Начиная со второй недели октября 1993 года мне ничего не хотелось сильнее, чем иметь такого дракончика. Я бы написала записку и послала бы моего дракончика к Олегу. Туда на остановку троллейбуса, куда он убежал 3 октября вечером. Я точно помнила время и очень хорошо представляла себе место. Тогда, в шесть вечера, мы начали  собирать матрешки в сумки, готовясь ехать домой. Остановка была на противоположном от нас краю Смотровой.

    ... Неспешно, слева в моё поле зрение вплывает старенький троллейбус. Я, прижимая к себе нижнюю половину матрёшки, запихиваю в неё остальные места, сложенные одно в другое. Алексей, нагнувшись, застёгивает уже собранную сумку. Олег ставит завернутую в пакет собранную матрёшку на стол.
- О, мой троллейбус. Я побежал, ладно?
- Давай, до завтра...

Троллейбус того маршрута шел почти до самого дома Олега. Не было нужды выходить на Киевском вокзале. Он и не собирался, поэтому торопился на этот троллейбус. Я знаю - он ехал домой. Его семья вернулась с дачи, где они провели все лето, от него перестало пахнуть по утрам алкоголем, дома его ждала рыженькая маленькая дочка. Но Олег почему-то вышел на Киевском вокзале.

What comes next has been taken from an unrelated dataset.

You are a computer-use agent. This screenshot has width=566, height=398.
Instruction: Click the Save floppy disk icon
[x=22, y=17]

Мой второй дракончик полетел бы туда, на ту остановку. Место представить было не сложно, время рассчитать тоже. Теперь каждый раз, когда я шла по тем же улицам, по которым мы проходили вместе всего-то несколько дней назад, когда я видела те же здания, чувствовала, те же запахи, слышала те же звуки, каждый раз было мучительно больно – ничего уже не изменить. Нет дракончиков, способных нырять через время, ничего нельзя исправить, даже самый краткий миг уже не прожить заново. Погибшие друзья, как бы ни несправедлива была их смерть, умерли навсегда.

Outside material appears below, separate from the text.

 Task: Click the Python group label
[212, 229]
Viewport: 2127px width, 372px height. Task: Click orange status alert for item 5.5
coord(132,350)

Почему Олег вышел из троллейбуса на Киевском, зачем познакомился с каким-то парнем из Харькова, что заставило его поехать в тот вечер, 3 октября 1993 года, в Останкино? Когда там начался ад, когда начали убивать друг друга, когда вооруженные люди, кого бы они не поддерживали, начали стрелять по толпе людей безоружных, что заставило Олега не уйти, не спрятаться? Что заставило его остаться под огнём и вытаскивать из-под обстрела других?

    ... Конец июля 1993 года. Втроём, Олег, Алексей и я, едем в метро. Едем из центра на Филёвский парк, там живет Олег. Поезд выныривает из тоннеля – Филёвская линия по большей части надземная. За окнами вагона яркая зелень плывёт на фоне голубого неба и облезлых построек.

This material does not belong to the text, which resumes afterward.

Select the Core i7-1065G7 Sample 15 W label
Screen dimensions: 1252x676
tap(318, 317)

- Я, наверное, в Югославию поеду, - говорит Олег.
- Зачем? – удивляюсь я.
- А у него там торговля была с югославами, оптика вроде, да? – говорит Алексей.
- Какая торговля? Там же война!
- Ну, да была...Но я на войну...
-Зачем? – теперь я удивлена по-настоящему. – На войне же убивают.
-Понимаешь, там друзья. Им надо помочь, – тихо говорит Олег, Алексей его уже не слушает, если речь не о бизнесе – ему не интересно.
- Мы твои друзья. Нам нужна твоя помощь. Помоги нам, - так же тихо говорю я, глядя Олегу в глаза...

Я не смогла заставить себя пойти на похороны Олега, не смогла заставить себя увидеть его мертвым. Я ни разу не была на кладбище, где он лежит рядом со старшим братом, погибшим в Афгане. Но все эти годы я помню о нем и знаю, что забыть не смогу.